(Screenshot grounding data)
● ● ● ● ●

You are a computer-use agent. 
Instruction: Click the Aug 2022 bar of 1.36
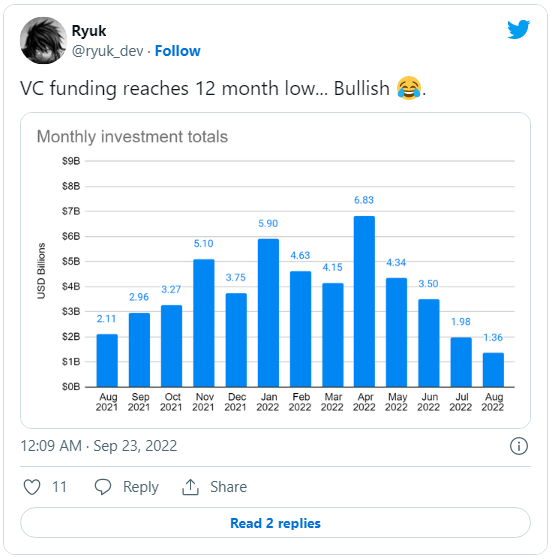tap(493, 370)
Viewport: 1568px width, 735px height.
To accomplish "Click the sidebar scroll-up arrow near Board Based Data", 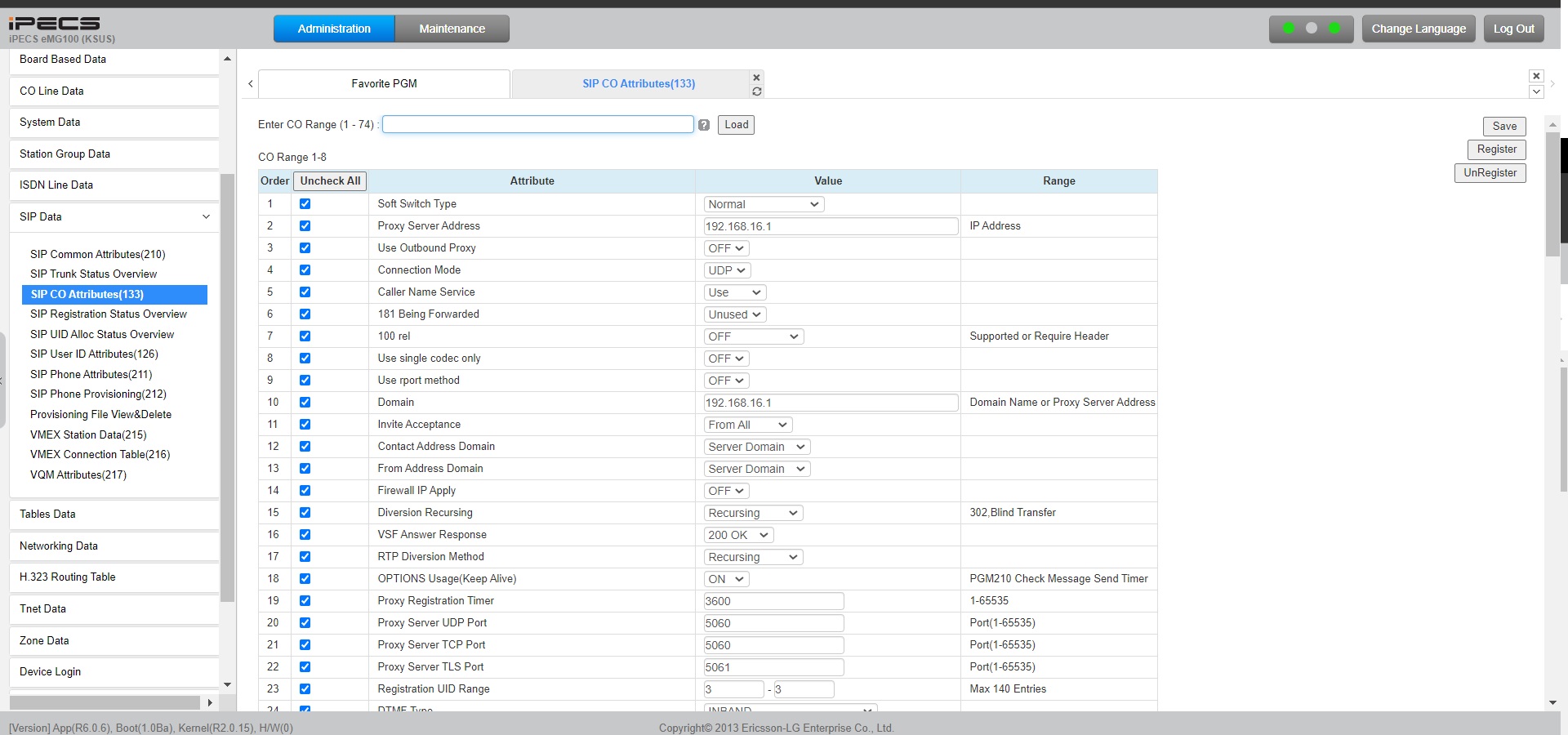I will [227, 59].
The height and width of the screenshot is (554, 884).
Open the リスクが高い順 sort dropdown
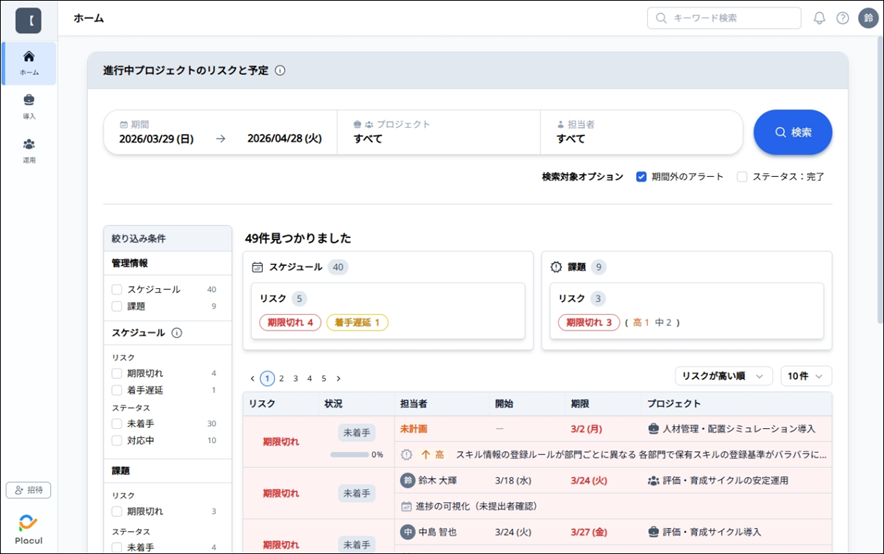pos(723,376)
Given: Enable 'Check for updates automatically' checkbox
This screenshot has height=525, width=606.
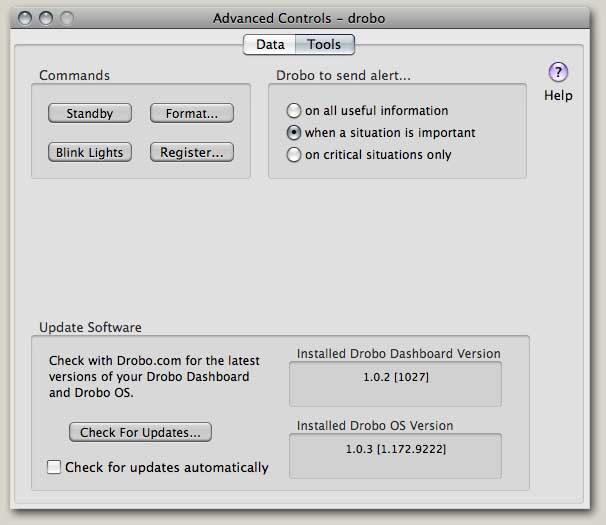Looking at the screenshot, I should pos(54,467).
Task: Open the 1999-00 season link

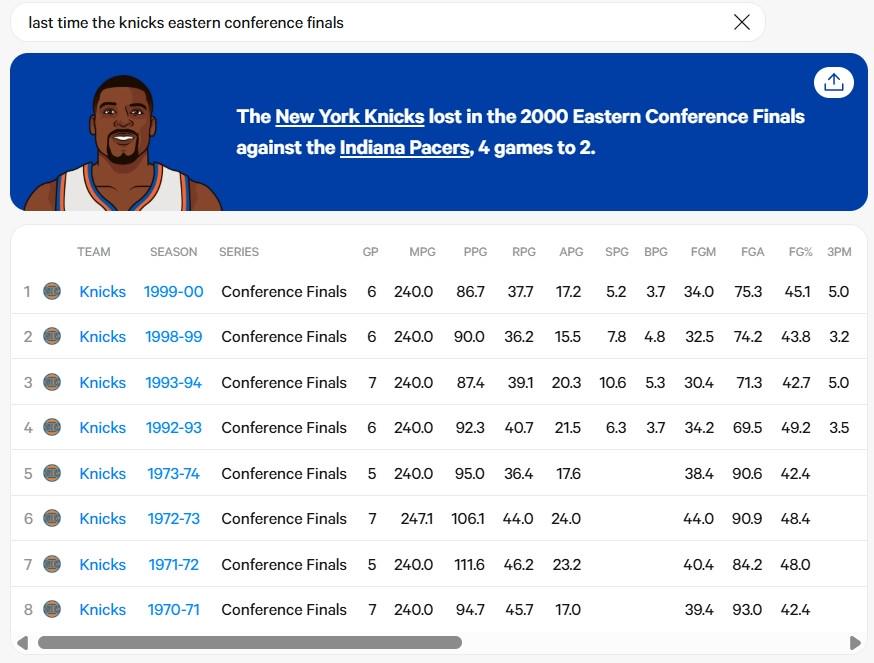Action: point(173,292)
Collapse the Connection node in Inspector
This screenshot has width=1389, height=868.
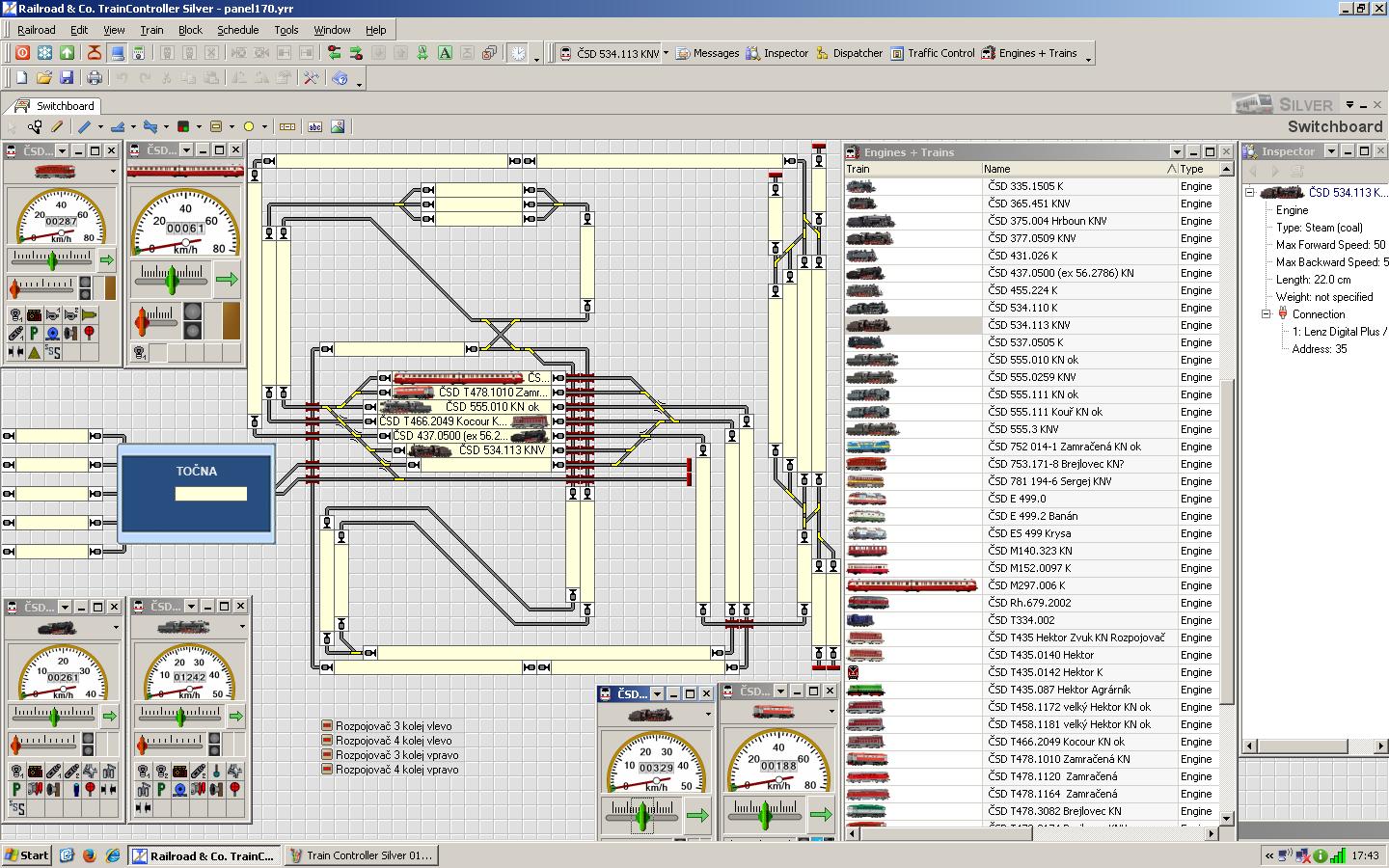tap(1266, 314)
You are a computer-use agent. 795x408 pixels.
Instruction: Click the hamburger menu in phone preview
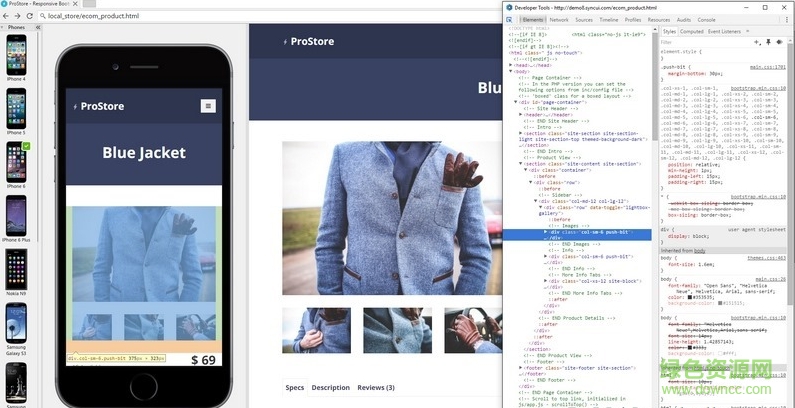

● ● ● ● ●

Only the lines starting at the one that holds "This screenshot has height=525, width=606." and ending at the last line of the data belong in your answer. Please set them down exactly and omit the pictures.

This screenshot has height=525, width=606.
Looking at the screenshot, I should pos(54,467).
Task: Open the 1999-00 season link

Action: point(173,292)
Collapse the Connection node in Inspector
This screenshot has width=1389, height=868.
tap(1266, 314)
You are a computer-use agent. 795x408 pixels.
Instruction: Click the hamburger menu in phone preview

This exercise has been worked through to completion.